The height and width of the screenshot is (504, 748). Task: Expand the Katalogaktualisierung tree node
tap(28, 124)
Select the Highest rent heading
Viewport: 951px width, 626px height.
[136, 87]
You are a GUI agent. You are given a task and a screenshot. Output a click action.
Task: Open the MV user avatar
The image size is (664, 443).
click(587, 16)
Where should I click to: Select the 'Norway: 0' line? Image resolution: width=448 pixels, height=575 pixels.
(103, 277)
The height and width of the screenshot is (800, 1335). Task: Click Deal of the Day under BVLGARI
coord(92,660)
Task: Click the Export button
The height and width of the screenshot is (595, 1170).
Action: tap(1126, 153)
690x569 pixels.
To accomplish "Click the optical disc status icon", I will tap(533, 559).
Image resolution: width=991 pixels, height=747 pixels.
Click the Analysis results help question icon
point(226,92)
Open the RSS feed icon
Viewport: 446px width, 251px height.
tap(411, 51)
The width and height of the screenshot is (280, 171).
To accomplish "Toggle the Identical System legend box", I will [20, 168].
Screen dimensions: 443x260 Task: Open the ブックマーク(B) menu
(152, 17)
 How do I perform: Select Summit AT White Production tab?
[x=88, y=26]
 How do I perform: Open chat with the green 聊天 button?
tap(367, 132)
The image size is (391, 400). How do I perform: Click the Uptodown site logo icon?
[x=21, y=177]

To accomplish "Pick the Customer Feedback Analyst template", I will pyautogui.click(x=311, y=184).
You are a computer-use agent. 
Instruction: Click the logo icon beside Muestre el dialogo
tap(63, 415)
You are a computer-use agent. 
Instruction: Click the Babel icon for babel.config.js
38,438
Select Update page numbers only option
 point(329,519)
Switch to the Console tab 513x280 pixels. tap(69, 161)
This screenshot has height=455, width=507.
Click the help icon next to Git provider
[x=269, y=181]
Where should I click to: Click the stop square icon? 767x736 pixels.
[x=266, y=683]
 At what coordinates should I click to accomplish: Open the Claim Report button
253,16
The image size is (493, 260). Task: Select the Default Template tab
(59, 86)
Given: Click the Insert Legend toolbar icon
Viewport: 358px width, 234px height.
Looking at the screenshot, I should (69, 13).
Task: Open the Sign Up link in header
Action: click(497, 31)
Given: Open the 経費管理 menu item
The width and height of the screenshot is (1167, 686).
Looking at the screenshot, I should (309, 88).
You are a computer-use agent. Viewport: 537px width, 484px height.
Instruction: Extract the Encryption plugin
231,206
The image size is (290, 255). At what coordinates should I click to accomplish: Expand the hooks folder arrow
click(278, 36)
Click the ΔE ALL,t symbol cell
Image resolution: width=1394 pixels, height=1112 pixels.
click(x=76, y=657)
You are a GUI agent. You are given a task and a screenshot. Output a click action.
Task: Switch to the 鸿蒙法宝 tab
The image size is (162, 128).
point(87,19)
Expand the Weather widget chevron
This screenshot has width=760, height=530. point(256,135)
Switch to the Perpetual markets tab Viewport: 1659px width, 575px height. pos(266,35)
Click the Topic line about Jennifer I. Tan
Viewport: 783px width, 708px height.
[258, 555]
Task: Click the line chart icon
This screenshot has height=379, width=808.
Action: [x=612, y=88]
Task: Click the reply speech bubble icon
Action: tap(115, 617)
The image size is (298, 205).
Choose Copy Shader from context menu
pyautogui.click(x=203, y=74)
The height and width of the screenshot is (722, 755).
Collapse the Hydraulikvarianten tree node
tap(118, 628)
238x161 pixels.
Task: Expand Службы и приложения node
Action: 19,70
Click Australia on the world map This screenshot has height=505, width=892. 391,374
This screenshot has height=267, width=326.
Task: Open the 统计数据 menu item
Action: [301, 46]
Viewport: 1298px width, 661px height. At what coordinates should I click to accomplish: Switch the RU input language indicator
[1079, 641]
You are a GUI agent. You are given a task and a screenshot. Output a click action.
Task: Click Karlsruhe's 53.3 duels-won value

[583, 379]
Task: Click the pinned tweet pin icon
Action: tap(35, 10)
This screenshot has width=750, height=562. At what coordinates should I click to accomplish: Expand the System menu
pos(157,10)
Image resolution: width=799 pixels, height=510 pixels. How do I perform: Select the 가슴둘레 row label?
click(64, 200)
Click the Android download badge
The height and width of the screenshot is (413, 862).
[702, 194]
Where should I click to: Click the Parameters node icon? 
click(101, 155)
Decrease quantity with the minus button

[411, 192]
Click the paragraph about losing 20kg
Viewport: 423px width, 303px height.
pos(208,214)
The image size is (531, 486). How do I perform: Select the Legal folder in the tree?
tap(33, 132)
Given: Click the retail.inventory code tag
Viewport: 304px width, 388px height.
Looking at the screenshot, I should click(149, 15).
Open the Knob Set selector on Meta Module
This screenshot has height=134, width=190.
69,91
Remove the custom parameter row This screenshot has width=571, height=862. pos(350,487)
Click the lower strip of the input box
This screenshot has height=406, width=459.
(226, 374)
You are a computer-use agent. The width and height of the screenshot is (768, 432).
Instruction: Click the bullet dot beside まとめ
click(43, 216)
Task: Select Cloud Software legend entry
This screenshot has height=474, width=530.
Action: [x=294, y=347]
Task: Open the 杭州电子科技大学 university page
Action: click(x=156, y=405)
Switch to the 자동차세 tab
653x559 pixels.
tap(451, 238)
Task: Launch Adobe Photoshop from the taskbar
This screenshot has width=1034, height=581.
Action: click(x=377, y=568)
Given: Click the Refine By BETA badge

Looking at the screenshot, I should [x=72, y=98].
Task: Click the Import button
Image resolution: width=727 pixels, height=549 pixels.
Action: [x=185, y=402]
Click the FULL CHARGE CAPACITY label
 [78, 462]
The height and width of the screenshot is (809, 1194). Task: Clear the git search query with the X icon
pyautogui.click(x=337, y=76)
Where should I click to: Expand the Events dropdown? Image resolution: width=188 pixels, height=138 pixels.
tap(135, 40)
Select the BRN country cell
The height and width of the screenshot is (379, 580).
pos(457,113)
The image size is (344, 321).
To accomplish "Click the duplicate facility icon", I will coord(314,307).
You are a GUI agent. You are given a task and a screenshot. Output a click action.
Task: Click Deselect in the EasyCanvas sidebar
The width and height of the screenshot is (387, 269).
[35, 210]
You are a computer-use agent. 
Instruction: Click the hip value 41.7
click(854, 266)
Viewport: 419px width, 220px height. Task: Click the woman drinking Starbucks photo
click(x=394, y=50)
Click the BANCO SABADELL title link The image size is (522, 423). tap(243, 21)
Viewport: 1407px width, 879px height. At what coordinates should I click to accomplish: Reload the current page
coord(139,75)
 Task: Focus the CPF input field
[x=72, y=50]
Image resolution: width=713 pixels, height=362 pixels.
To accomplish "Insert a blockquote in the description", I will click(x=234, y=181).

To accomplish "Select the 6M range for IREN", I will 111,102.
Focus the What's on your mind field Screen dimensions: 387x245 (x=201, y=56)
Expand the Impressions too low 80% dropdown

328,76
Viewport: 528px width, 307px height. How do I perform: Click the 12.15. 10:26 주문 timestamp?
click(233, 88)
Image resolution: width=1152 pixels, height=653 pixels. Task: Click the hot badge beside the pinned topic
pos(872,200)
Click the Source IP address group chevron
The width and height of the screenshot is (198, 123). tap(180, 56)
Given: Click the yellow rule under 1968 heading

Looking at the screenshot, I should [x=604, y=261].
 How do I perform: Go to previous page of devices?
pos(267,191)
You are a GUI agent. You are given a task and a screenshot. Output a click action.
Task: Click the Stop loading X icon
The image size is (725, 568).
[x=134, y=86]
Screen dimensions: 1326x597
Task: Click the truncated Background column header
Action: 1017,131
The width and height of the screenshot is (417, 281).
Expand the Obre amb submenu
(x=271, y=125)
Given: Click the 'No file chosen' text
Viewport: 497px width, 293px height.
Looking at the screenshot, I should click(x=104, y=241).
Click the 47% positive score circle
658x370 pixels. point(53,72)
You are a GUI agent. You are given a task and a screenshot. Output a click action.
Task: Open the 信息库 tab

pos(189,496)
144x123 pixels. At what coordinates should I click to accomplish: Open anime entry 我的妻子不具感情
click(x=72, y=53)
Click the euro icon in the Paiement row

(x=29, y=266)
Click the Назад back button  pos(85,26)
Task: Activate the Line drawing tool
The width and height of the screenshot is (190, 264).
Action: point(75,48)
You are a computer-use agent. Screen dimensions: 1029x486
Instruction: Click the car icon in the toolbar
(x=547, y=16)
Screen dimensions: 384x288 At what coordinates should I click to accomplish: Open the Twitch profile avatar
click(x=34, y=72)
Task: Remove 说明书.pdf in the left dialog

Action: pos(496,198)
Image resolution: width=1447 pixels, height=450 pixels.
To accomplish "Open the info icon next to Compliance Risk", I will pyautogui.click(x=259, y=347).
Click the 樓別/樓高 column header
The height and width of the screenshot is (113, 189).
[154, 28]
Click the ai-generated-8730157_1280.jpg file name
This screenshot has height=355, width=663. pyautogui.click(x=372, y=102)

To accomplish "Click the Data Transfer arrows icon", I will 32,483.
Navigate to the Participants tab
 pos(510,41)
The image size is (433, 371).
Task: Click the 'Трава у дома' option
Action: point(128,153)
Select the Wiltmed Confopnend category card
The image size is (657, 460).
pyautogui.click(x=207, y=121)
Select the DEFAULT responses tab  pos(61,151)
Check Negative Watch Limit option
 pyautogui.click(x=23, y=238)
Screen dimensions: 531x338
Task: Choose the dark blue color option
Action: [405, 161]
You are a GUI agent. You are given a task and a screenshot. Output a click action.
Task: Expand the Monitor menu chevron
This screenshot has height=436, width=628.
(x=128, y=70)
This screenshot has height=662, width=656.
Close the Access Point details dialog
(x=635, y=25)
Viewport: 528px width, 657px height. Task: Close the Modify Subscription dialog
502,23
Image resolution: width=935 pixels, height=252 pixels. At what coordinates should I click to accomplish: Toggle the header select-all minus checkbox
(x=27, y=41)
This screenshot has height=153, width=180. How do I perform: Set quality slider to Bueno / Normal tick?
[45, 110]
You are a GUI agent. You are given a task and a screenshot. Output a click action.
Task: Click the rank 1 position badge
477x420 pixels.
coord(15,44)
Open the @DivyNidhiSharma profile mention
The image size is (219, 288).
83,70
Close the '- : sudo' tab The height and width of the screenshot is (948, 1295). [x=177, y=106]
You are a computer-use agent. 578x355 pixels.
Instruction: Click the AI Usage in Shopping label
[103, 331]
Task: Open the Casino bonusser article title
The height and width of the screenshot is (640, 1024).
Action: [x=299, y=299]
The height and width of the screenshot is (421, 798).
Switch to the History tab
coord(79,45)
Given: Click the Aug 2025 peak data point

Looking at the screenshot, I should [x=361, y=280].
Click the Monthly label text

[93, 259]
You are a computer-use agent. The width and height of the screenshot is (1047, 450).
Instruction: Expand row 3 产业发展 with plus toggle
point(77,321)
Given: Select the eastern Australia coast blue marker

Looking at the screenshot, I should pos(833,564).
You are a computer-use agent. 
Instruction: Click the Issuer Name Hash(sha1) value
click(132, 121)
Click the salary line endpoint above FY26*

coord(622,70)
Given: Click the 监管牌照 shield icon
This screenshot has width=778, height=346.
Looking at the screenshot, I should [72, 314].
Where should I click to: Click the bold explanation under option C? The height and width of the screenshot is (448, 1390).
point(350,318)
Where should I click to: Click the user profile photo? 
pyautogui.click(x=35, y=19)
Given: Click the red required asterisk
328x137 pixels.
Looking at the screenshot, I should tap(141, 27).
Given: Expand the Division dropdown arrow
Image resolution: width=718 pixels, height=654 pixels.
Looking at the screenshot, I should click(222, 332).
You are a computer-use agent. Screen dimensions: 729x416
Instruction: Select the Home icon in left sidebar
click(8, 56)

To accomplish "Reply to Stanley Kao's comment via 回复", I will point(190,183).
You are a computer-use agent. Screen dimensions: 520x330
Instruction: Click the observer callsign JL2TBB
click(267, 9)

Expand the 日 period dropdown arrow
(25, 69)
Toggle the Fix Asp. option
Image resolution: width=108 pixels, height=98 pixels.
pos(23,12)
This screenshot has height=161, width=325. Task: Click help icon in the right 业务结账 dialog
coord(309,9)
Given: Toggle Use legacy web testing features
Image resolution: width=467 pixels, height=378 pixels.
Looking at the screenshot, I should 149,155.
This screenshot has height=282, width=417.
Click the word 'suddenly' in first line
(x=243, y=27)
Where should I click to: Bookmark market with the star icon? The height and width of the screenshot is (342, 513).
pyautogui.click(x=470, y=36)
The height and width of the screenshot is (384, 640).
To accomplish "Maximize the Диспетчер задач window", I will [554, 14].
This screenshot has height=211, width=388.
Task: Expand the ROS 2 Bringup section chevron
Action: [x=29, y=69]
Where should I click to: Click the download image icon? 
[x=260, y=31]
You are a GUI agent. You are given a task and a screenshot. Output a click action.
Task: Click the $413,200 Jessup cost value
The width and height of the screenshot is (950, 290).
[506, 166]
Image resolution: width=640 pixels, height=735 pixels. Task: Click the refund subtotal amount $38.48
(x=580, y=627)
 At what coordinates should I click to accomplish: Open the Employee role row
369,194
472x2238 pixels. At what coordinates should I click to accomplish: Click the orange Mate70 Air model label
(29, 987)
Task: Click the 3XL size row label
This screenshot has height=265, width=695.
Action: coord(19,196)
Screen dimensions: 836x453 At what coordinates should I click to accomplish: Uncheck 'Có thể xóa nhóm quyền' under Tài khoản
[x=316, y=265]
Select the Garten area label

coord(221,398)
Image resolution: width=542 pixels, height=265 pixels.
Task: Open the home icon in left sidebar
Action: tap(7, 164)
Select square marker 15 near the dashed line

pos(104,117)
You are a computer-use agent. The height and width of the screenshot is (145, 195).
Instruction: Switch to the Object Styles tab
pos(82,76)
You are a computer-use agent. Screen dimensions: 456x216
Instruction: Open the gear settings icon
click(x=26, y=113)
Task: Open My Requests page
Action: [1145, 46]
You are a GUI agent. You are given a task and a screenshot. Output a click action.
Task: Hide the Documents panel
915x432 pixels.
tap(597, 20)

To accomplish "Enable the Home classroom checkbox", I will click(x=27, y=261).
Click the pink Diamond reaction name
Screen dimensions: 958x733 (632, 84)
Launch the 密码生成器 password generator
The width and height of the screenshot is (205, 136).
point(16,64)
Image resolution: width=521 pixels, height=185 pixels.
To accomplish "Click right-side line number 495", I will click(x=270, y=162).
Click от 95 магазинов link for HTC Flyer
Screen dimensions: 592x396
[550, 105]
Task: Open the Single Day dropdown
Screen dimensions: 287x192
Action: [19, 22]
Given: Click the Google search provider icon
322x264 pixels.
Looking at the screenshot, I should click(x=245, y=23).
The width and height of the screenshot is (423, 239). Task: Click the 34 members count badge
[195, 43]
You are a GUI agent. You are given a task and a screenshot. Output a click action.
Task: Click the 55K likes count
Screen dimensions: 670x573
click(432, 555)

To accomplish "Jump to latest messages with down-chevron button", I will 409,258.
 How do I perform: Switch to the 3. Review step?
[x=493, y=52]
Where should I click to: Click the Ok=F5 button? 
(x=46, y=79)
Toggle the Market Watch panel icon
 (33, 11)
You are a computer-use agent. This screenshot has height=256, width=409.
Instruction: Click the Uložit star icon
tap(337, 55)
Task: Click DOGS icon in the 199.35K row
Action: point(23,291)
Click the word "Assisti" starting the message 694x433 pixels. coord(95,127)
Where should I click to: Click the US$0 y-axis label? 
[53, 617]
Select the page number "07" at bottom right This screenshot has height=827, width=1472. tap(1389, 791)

※

-- Directions --
Stop after the line containing "Task: Click the Export button": print exactly the lines from the start of the entries above up to it, that line included.

-- Solution for this exercise --
The height and width of the screenshot is (504, 748). Task: Expand the Katalogaktualisierung tree node
tap(28, 124)
Select the Highest rent heading
Viewport: 951px width, 626px height.
[136, 87]
You are a GUI agent. You are given a task and a screenshot. Output a click action.
Task: Open the MV user avatar
The image size is (664, 443).
click(587, 16)
Where should I click to: Select the 'Norway: 0' line? Image resolution: width=448 pixels, height=575 pixels.
(103, 277)
The height and width of the screenshot is (800, 1335). Task: Click Deal of the Day under BVLGARI
coord(92,660)
Task: Click the Export button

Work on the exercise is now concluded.